I'll first start with Kuraloi. Kuraloi, we have got the mining lease maybe a week back. From here, probably in a month or so we should start seeing the mining operation. That is on the Kuraloi. Coming to Ghogharpalli, EC has been recommended at the start of this month, the month of April. We are also targeting FC in this quarter, and we remain committed to commission this block in the timeline that we've indicated last two quarters. Last quarter and this quarter we've been consistent in terms of the timeline. Sijimali also, as guided last time, okay, we have got the LOI extension done. FC1 is granted. EC, we're expecting next month. Hopefully in H1 we will see the mines opening.

Speaker 12

Sir, in Sijimali, obviously we were expecting earlier in February also. Now we are expecting in May. What is the actual delay which we are facing, and why government is not giving it? We have seen lots of news in the newspaper, something in the local level also is disturbing. Is this the reason because of which we are getting this delay in Sijimali mine?

Anup Agarwal
CFO of Aluminium, Vedanta Limited

I'll tell you, Ashish, let me address it in two part. First of all, coming to the regulatory approvals now. See, there was a LOI w hich was, which got expired in the month of March. It was an administrative process, okay. It took some time before that LOI has been extended. We've just got the letter yesterday, so some time has gone into it. Coming to the noise that we're talking about now. See, I'll tell you, we continue to engage closely with the state government, local administration, and surrounding communities, okay. To ensure that we have a smooth and responsible operation. This engagement is driven through focused community development initiatives across healthcare, education, infrastructure, culture preservation, and livelihood generation. Ashish, keep in mind, this is a auctioned mine, okay.

So maybe approval site have taken a little longer time, but we are in touch with the administration, with the community, and we expect to open this mine within the timeline that we have committed.

Charanjit Singh
Group Head of Investor Relations, Vedanta Limited

Ashish, important point to note is.

Speaker 12

Great, sir.

Charanjit Singh
Group Head of Investor Relations, Vedanta Limited

When this-

Anup Agarwal
CFO of Aluminium, Vedanta Limited

Yeah.

Charanjit Singh
Group Head of Investor Relations, Vedanta Limited

When this auction happened, there was few more mines which were issued to other players also.
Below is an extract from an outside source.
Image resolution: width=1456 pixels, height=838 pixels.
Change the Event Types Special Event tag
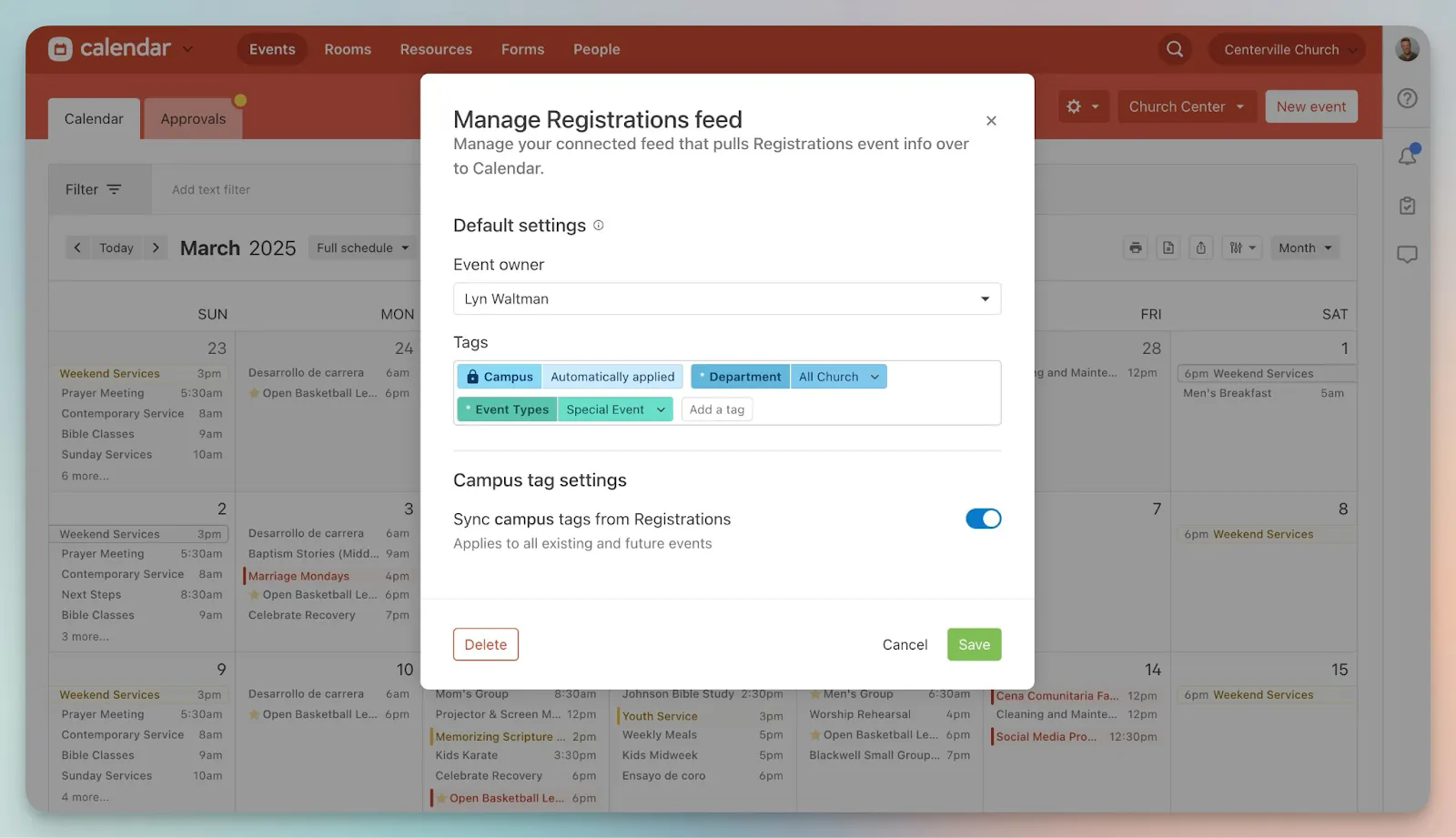[614, 409]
We are the first one proceeding ahead with who have reached the EC stage, and which is almost at final stages. The process has its own time, particularly, it's a long process of public hearings, FC1, FC2. If the land, if there's a forest land involved which is of the size of few hundred hectares, as is the case with Sijimali, it is likely to take some time. It is the process which is happening. We don't see any challenge in terms of. The noise is there, of course. But I think it's all which is very, again, common with all the infrastructure projects in the country. Nothing very different in terms of the noise.

Speaker 12

Understood. No issues, because, you know, these things are obviously there when we already know about these things, you know, the timeline keeps on changing, you know, almost a delay of one year. As you rightly pointed out, regulatory approvals are one thing one can't handle. Anyway, best of luck and best wishes for the future for all the companies. Thank you.

Operator

Thank you. Ladies and gentlemen, we will take that as the last question for today. I now hand the conference over to Mr. Charanjit Singh for closing comments. Over to you, sir.

Charanjit Singh
Group Head of Investor Relations, Vedanta Limited

Thanks, everyone, for joining us. For any unanswered questions, you can get in touch with us, and we look forward to connecting again for the Q1 results, which will be more for the demerged entities. Looking forward to meeting you in the coming weeks. Good day and goodbye.

Operator

Thank you, members of the management team. On behalf of Vedanta Limited, that concludes this conference. Thank you all for joining us, and you may now disconnect your lines.